I suppose I could get behind playing 2MD + 1 SB (for spell-based matchups).
I just feel like this card comes down and locks the game out for so many of my opponents; but it feels like the rest of you don't agree.
@AsmodeusDM
Until I see a list win a large event (150+ people) or several Top 8 placements in similarly large events, I don't see anyone being able to claim that they have figured out anything like an optimal, tuned build using the new cards, so I think you should feel free to experiment with 3-4 MD if it feels like the right thing for you. My only question then is, what does your overall list look like? DnT is an increasingly tight deck and the list of optional cards feels narrow, but at the same time, extremely up for grabs, if that makes sense.

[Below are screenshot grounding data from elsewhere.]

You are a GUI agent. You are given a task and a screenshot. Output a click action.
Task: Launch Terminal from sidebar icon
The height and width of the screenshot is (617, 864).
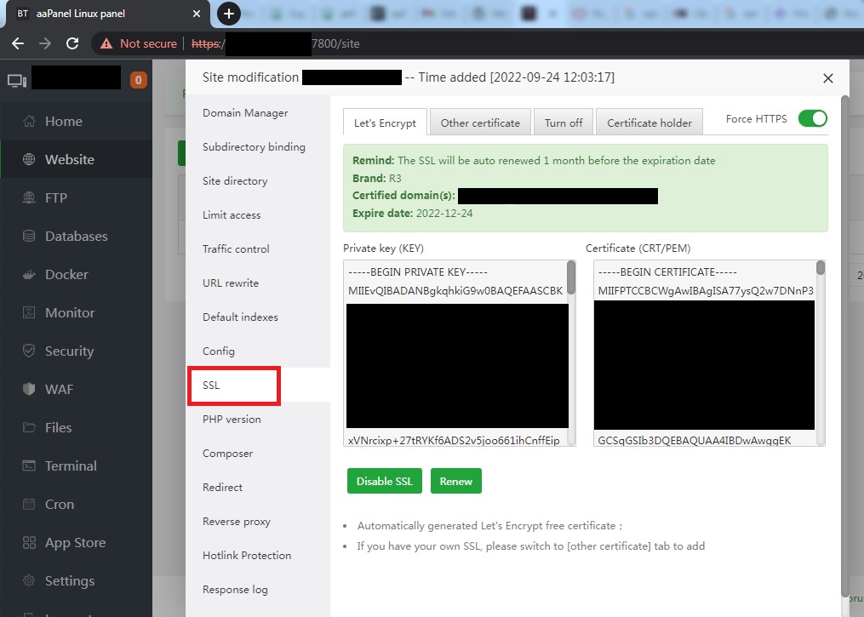tap(30, 466)
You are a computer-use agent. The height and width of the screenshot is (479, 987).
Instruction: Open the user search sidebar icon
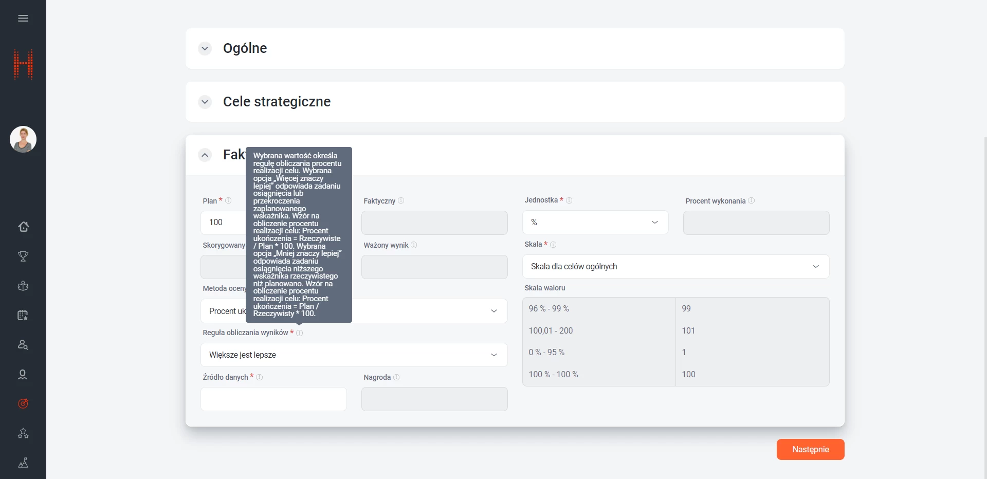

In other words, the number of cards that have been up for debate in terms of number in the MD are large and have included hitherto untouched staples:
Mom: 3 or 4
Stoneforge Mystic: 3 or 4
Flickerwisp: 3 or 4
Phyrexian Revoker: 2-4
Serra Avenger: 0-2
Mirran Crusader: 0-2
Mangara of Corondor: 0-1
Banisher Priest: 0-1
Spirit of the Labyrinth: 0-1
Thalia, Heretic Cathar: 0-3
Sanctum prelate: 0-4 (since you raised 4, although typically 0-3)
Recruiter of the Guard: 2-3
At the same time as there are all these decisions, there is the problem of how to fit stuff in where the following is pretty much set in stone:
Lands 23
Spells 11
Creatures 17
4 T,GoT
3 Mom
3 SFM
3 Flickerwisp
2 Phyrexian Revoker
2 Recruiter of the Guard
Technically we have 12 slots, but we have 12 cards and 20 copies looking to find a place. Honestly I feel like a lot of people are returning to Mom and SfM as automatic 4-ofs, as well, which would mean 19 creatures pre-given, leaving 10 open slots, 10 cards, but still 18 copies looking for a place to go.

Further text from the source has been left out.